Puse el receptor en la horquilla y cogí el sombrero y me dirigí a la puerta. Al llegar a ella, me detuve unos instantes y miré nuevamente hacia la habitación, y ahora tenía aspecto extraño, como si fuera un lugar que nunca había visto antes, un lugar al cual había llegado por casualidad, y que estaba en pleno de un sonido susurrante, deslizante, casi silencioso.

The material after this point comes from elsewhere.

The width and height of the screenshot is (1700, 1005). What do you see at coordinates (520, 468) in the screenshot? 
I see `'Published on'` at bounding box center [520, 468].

Abrí la puerta de un tirón y salí rápidamente al pasillo y bajé la escalera como un rayo. Y mientras corría iba pensando en qué proporción ese ruido furtivo, casi silencioso que había escuchado había estado realmente en mi departamento y cuánto de él estaba en mi mente.
Llegué a la planta baja y salí a la acera. La noche estaba suave y silenciosa y en la atmósfera había olor a hojas quemadas.
Desde calle arriba me llegó el ruido de pasos; unos pasos extraños, rápidos, rítmicos, y desde la esquina del edificio, por el callejón que da a la playa de estacionamientos, se aproximó un perro. Era un perro alegre, ya que su cola re estaba moviendo y su alegría tenía algo casi travieso. Era de la mitad del tamaño de un caballo y tan desparramado que era casi deforme y parecía que hubiese salido esa misma tarde de un rayo de sol otoñal.
—Hola, perro —dije, y se aproximó y se sentó alegremente y batió su poderosa cola en éxtasis perruno sobre el pavimento de la acera.
Extendí una mano para acariciarle la cabeza, pero no alcancé a hacerlo, porque un coche se aproximo rápida y suavemente por la calle y se detuvo justo ante nosotros.
La puerta se abrió.
—Sube —dijo la voz de Joy —, y vamonos de aquí.